Recast the part of the material that opens with the line containing "Given: Focus the お問い合わせ内容 input field" and closes with the line containing "pyautogui.click(x=3, y=63)" as a Markdown table with the columns Number and Record line, leaving out blank lines and the pictures. Include only that part.

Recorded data
-*-
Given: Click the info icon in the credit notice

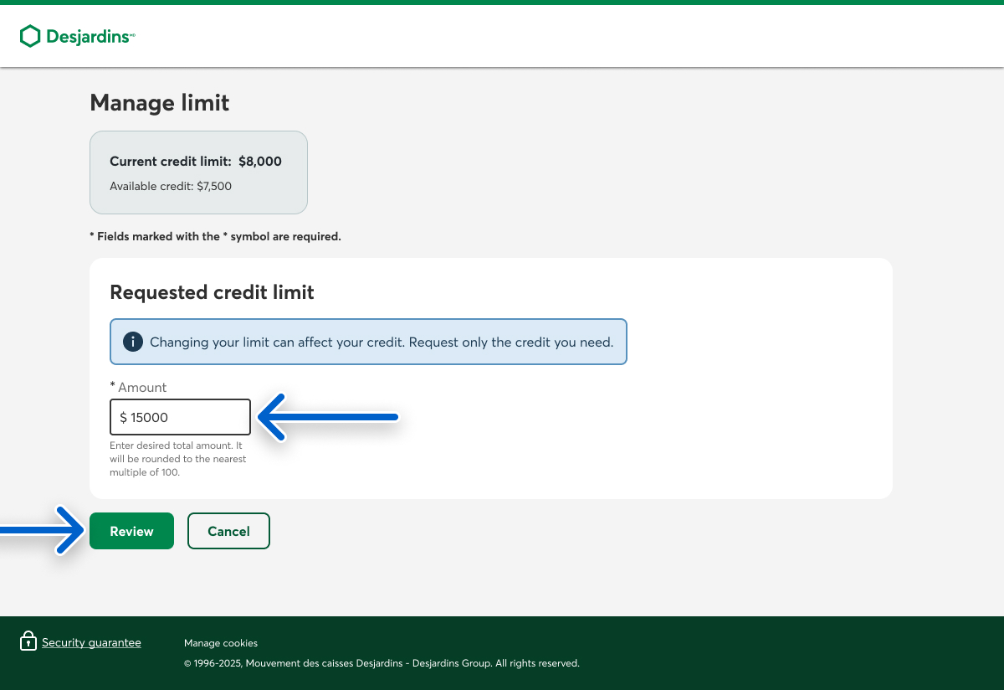Looking at the screenshot, I should 132,342.
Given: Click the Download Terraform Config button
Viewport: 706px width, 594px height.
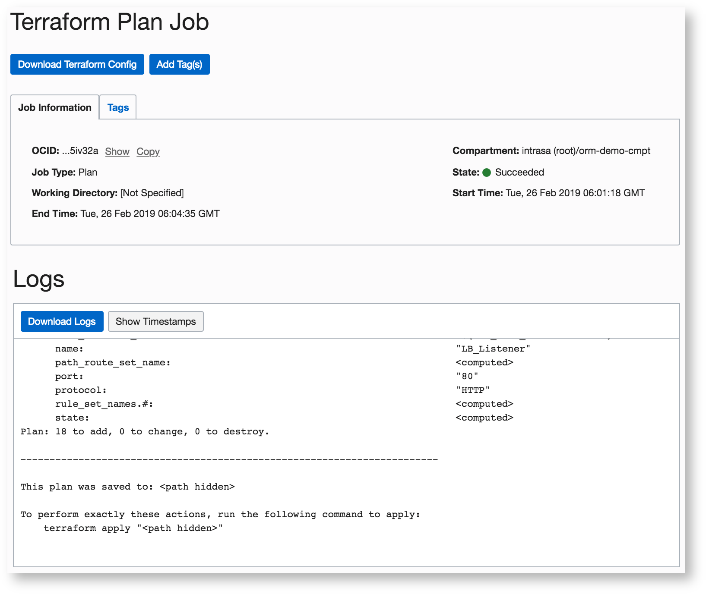Looking at the screenshot, I should coord(77,64).
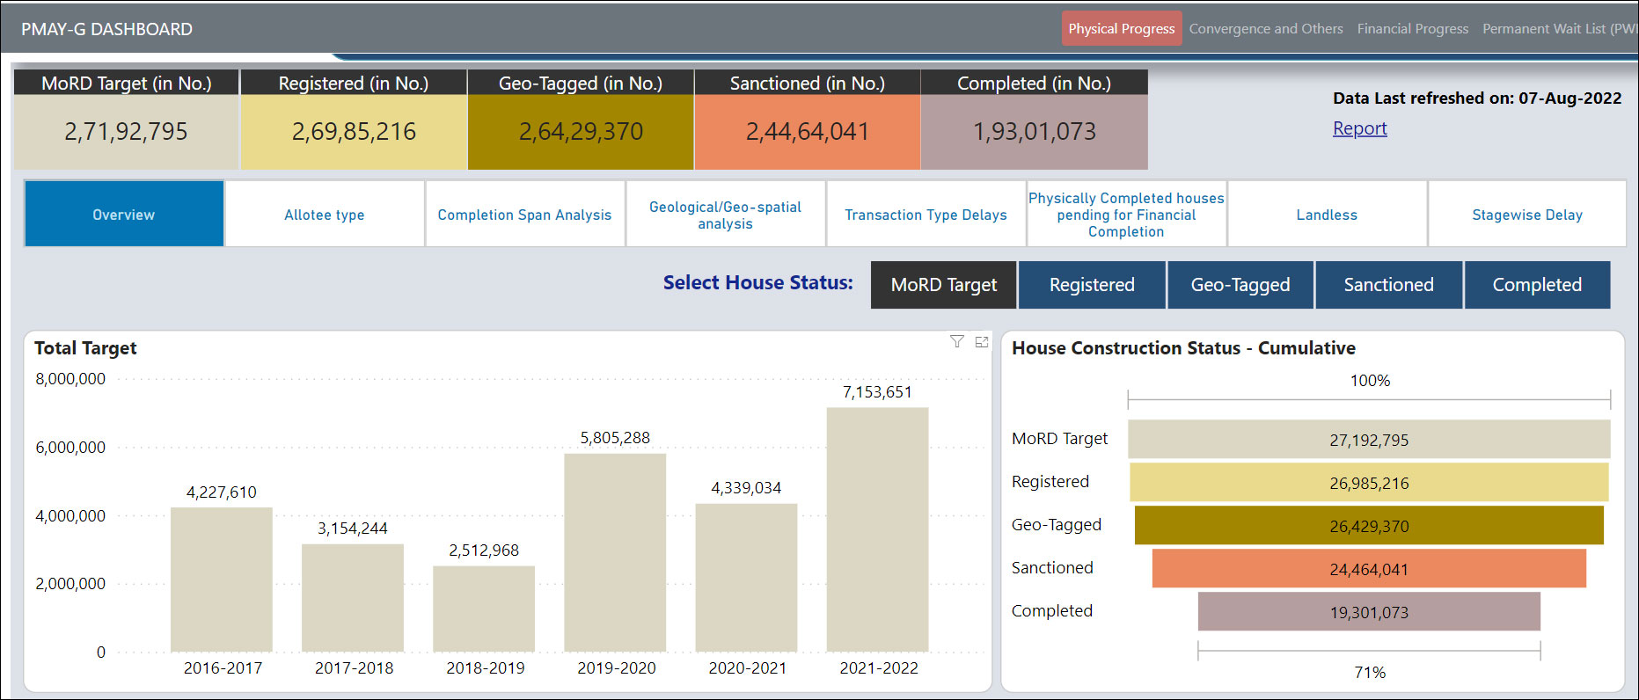
Task: Click the orange Sanctioned funnel bar
Action: coord(1368,569)
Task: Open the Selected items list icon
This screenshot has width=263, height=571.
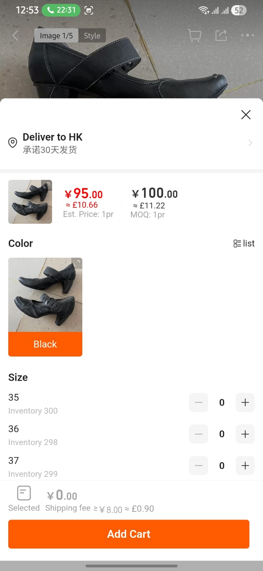Action: pos(24,494)
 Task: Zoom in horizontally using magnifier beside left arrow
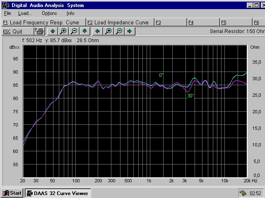coord(108,31)
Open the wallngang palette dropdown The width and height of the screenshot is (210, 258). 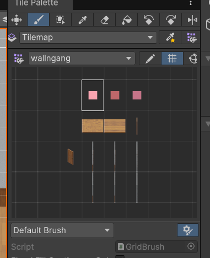pyautogui.click(x=82, y=59)
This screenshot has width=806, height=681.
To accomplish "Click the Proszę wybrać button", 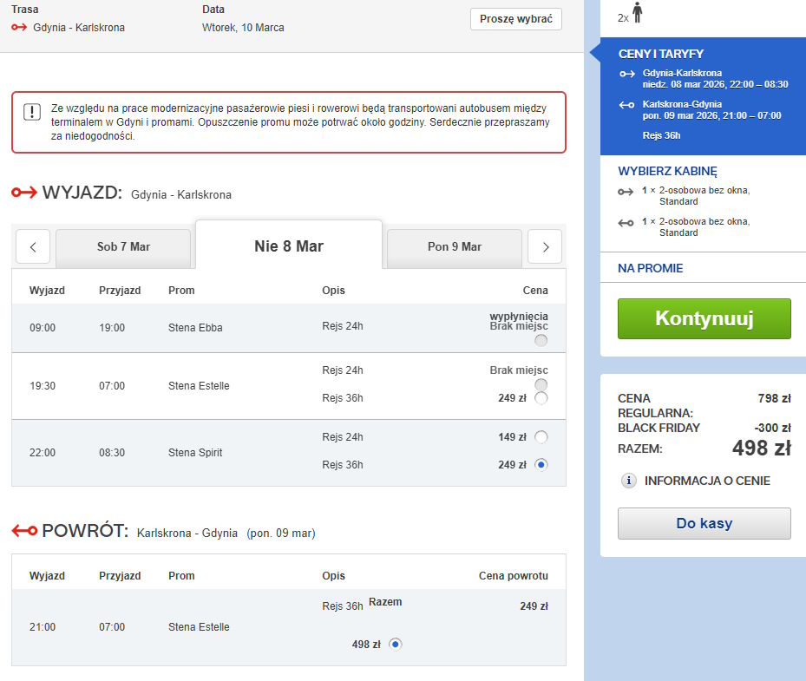I will [x=515, y=19].
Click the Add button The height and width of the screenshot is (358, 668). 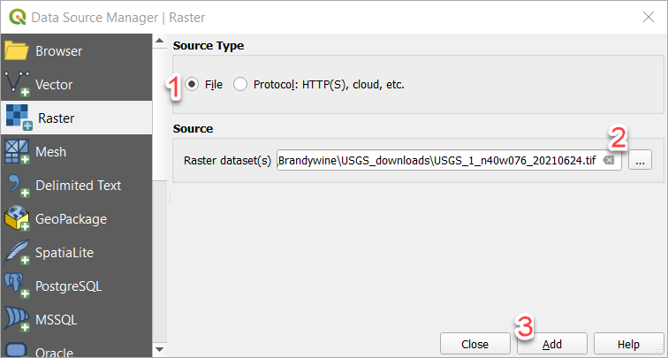[x=552, y=344]
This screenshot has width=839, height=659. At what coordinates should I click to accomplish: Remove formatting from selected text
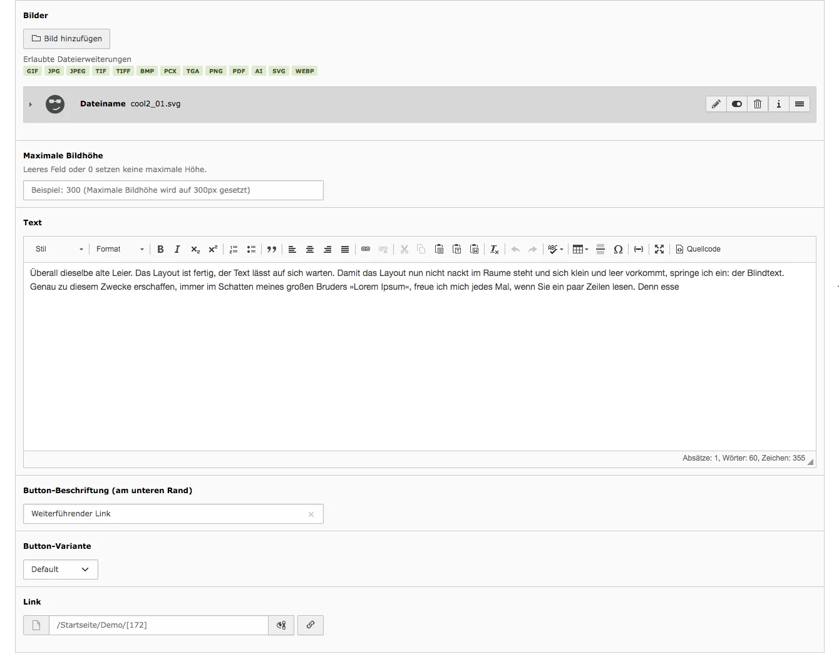(494, 249)
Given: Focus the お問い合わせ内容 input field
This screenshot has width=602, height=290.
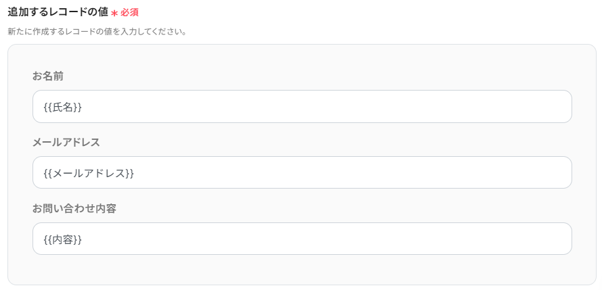Looking at the screenshot, I should coord(302,239).
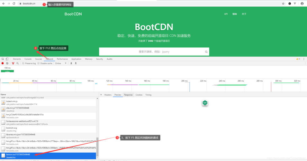Stop recording network log with red button
The image size is (307, 161).
pyautogui.click(x=3, y=63)
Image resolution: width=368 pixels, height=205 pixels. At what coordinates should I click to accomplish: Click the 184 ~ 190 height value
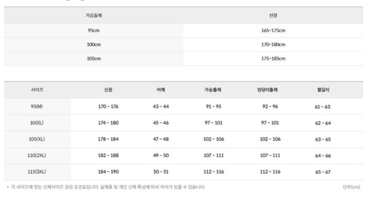pos(108,172)
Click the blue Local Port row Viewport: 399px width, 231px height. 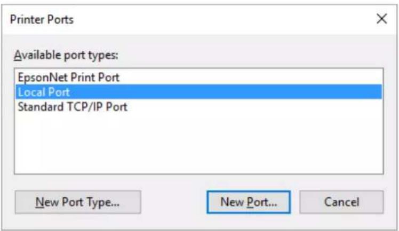[199, 92]
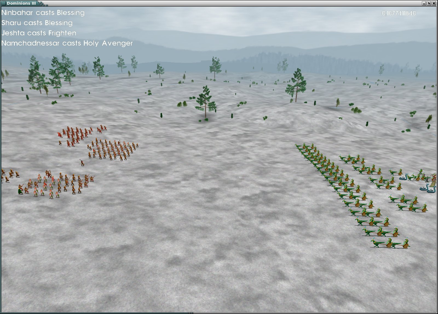Select the green-cloaked commander on the left

tap(20, 190)
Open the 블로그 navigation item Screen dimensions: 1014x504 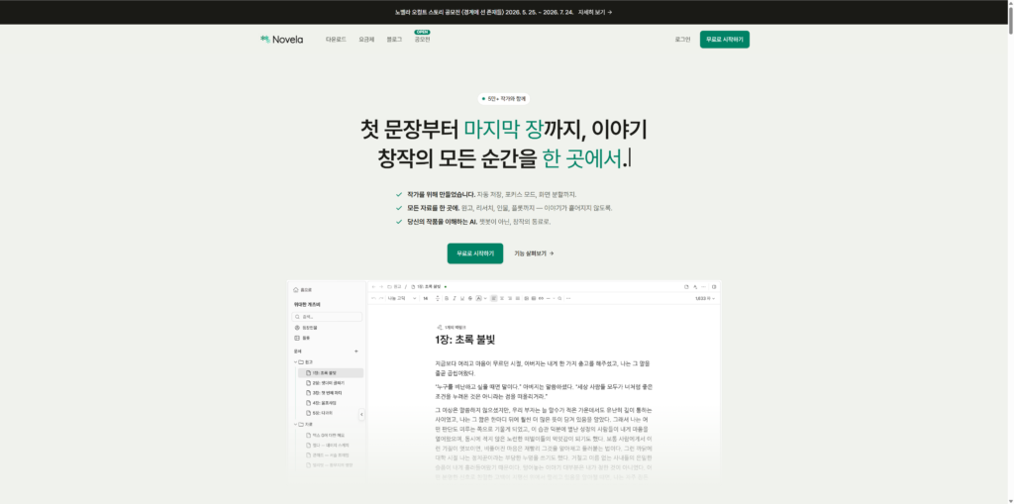pos(394,40)
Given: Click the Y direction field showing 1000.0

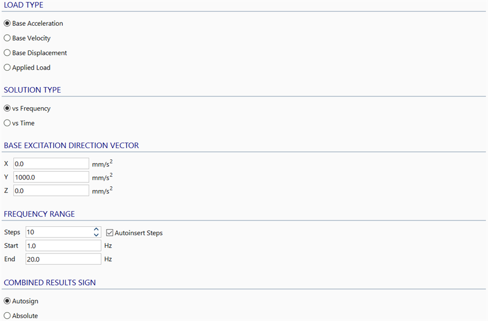Looking at the screenshot, I should [x=51, y=177].
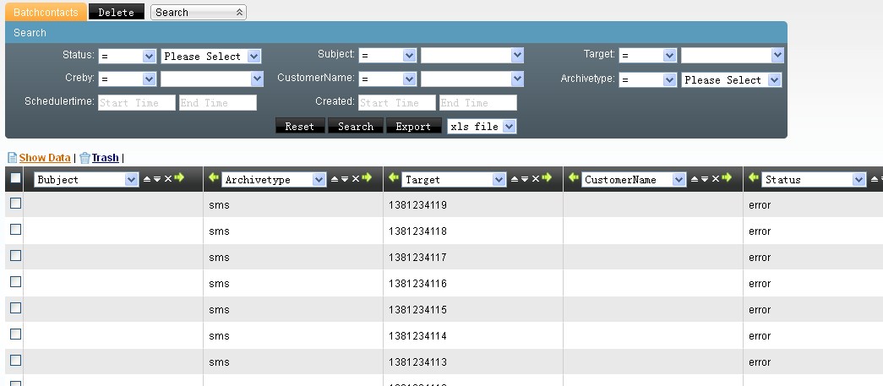Open the Archivetype 'Please Select' filter dropdown
This screenshot has width=883, height=386.
[732, 80]
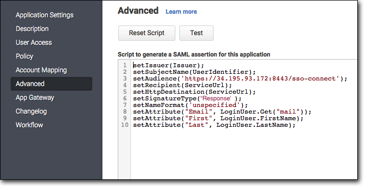This screenshot has width=368, height=190.
Task: Click the highlighted Advanced sidebar item
Action: point(51,84)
-*-
Task response:
| Number | Record line |
|---|---|
| 1 | Given: Focus the お問い合わせ内容 input field |
| 2 | This screenshot has width=602, height=290. |
| 3 | Looking at the screenshot, I should coord(302,239). |
| 4 | Stop recording network log with red button |
| 5 | The image size is (307, 161). |
| 6 | pyautogui.click(x=3, y=63) |